The relative efficacy of operative and nonoperative treatments for the displaced intra-articular calcaneal fractures (DIACF) remains uncertain.

We conducted a meta-analysis to compare the effectiveness of operative and nonoperative treatments in treating patients with DIACF.

Databases including Cochrane Library, Medline, Embase, CBM, CNKI, and Google Scholar were searched. After independent study selection by 2 authors, data were extracted and collected independently. Comparisons were performed between operative treatment group and nonoperative treatment group. The quality of included studies was assessed using the Newcastle-Ottawa Scale. RevMan 5.3 was used for data analysis. The primary outcome measures were anatomical measures (changes in Böhler angle and calcaneal height and width), functional measures (shoe problems, resuming preinjury work, and residual pain), and complications (including superficial and deep wound infection, skin flap necrosis, neurovascular injury, secondary arthrodesis, reflex sympathetic dystrophy, osteotomy, thromboembolism, and compartment syndromes).

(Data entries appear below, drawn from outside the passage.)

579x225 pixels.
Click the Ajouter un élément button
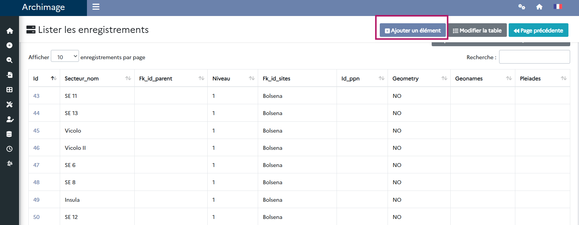click(412, 31)
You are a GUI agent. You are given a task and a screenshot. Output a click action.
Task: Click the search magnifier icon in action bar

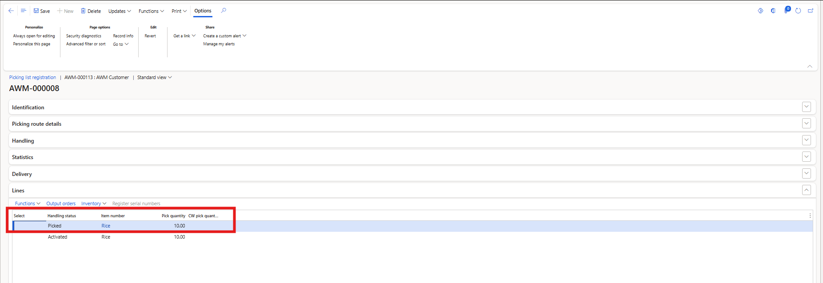click(224, 11)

Eighteen trials (8 randomized controlled trials and 10 controlled clinical trials) including 1467 patients were considered. For anatomical measurements, the overall mean differences (MDs) for the mean Böhler angle, calcaneal height and width were 15.39 (95% confidence interval [CI] 9.12-21.67), 6.55 (95% CI 2.67-10.43), and 7.05 (95% CI -7.83 to -6.27), respectively. In functional measures, the overall effect MD of American Orthopedic Foot and Ankle Society was 6.23 (95% CI 5.22-17.67) and 0.38 (95% CI 0.22-0.67). The overall relative risks (RRs) of wearing shoes, resuming preinjury work, and having residual pain were 0.32 (95% CI 0.32-1.00), 0.56 (95% CI 0.40-0.77), and 0.90 (95% CI 0.68-1.20), respectively. The overall RR of the incidence of complications was 2.00 (95% CI 1.51-2.64).

Operative treatment of DIACF may lead to a higher incidence of complications but has better anatomical recovery when compared with nonoperative treatment.